Pour Céline Bayou, « même ceux au sein de l’Union Européenne qui sont relativement opposés au Nord Stream ou au minimum pas très enthousiastes, commencent à y voir un problème de politique américaine, une posture excessive de la part des États-Unis. Il faut de toute façon replacer ce sujet dans un cadre plus global : on est en train de jouer cette question de la relation américano-européenne, notamment sur la question de Nord Stream. Donc oui, on peut être derrière le parapluie américain en se disant ‘c’est eux qui décident’ mais c’est très gênant pour l’Union Européenne, d’arriver à la conclusion que les États-Unis décident pour elle. Ce serait vraiment un constat d’échec en matière de politique européenne, une de ses politiques en l’occurrence, la politique énergétique ».
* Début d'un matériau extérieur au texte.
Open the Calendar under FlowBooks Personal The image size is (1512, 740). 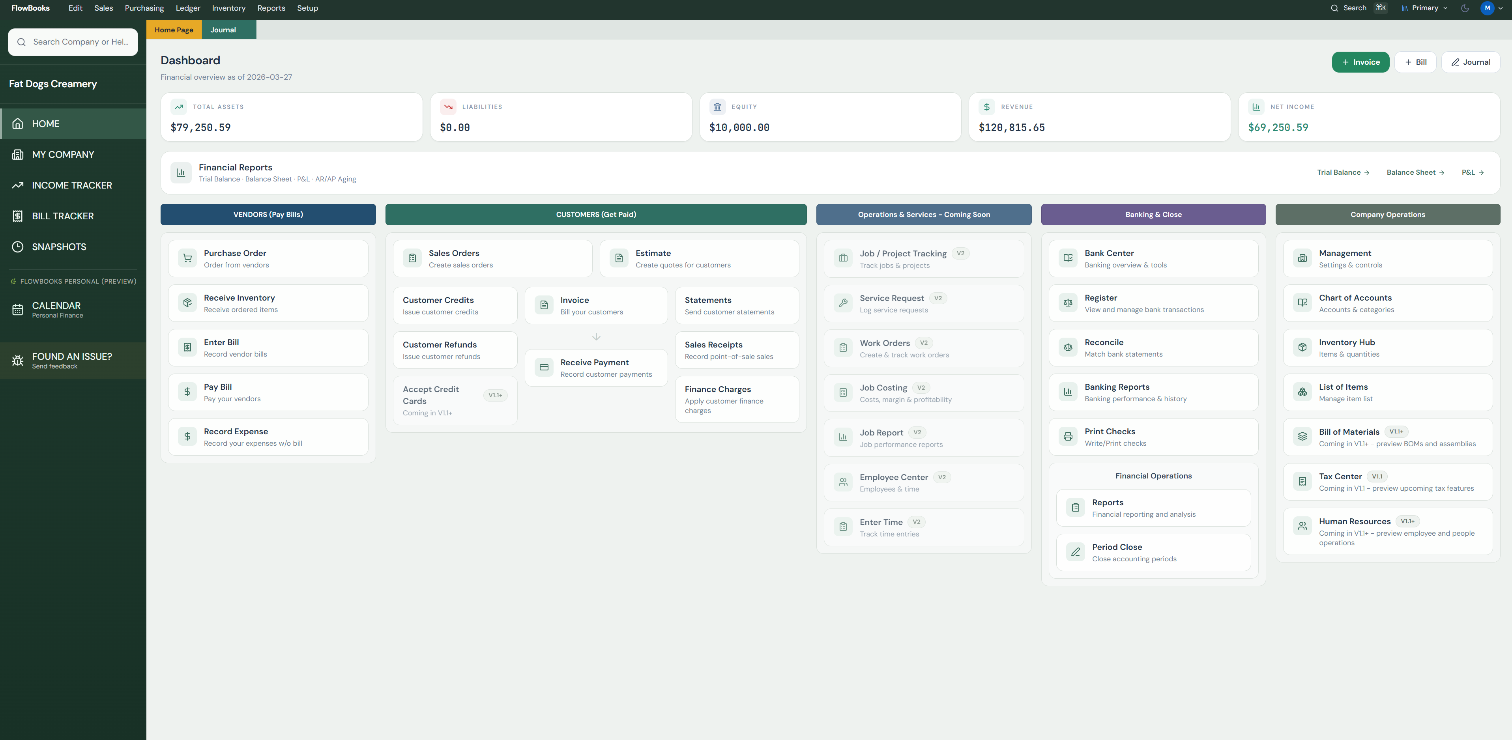pos(56,309)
Vers une suspension des travaux

Ces travaux vont-ils être définitivement suspendus ? C’est LA question du moment chez tous ceux qui observent de près cette question. Ils sont en tout cas aujourd’hui nombreux les observateurs à miser sur un moratoire sur les travaux. Pour Thierry Bros, professeur à Sciences Po : « Ce qu’il faut regarder, c’est la temporalité de ces débats-là : on ne peut pas imaginer que des sociétés aient investi 10 milliards d’euros et que ce projet ne voit jamais le jour, donc il faut trouver une sortie par le haut. Or, la solution n’a pas de caractère d’urgence parce que Gazprom a signé avec l’Ukraine un contrat pour le transit de gaz jusqu’en 2024. Donc Nord Stream 2, on n’en a pas besoin avant 2024, puisqu’ on est certains d’avoir une sécurité de transit via l’Ukraine jusque-là ».
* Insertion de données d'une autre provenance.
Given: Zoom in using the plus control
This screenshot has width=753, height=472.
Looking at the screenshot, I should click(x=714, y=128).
Pour l’après 2024, les Allemands et les Russes ont déjà commencé à avancer sur une solution : plutôt que du gaz, faire passer par Nord Stream 2 de l’hydrogène. « Ce projet ne serait pas vertueux en terme de dépendance de l’Europe vis-à-vis de la Russie, mais il pourrait l’être en terme de transition environnementale » décrypte Céline Bayou. Et si Nord Stream 2 permettait aussi de faire avancer un autre dossier ? Pour Cyrille Bret, maître de conférences à Sciences Po Paris: « L’Union dispose d’un certain poids pour demander des contreparties dans ce domaine crucial pour Gazprom. L’utiliser pour obtenir la libération d’Alexeï Navalny serait louable mais promis à un échec inutile. En revanche, conditionner le lancement effectif de Nordstream 2 à l’application par la Russie de l’accord sur les Forces Nucléaires Intermédiaires (FNI) en Europe donnerait à l’Allemagne un rôle central dans le dispositif. Elle est en effet évidemment fondée à conditionner l’ouverture de ce gazoduc au respect de sa sécurité ».

Méga projet économique, l’achèvement des tout derniers kilomètres et la mise en service de Nord Stream 2 est aujourd’hui au minimum conditionnée à un apaisement des tensions avec Moscou.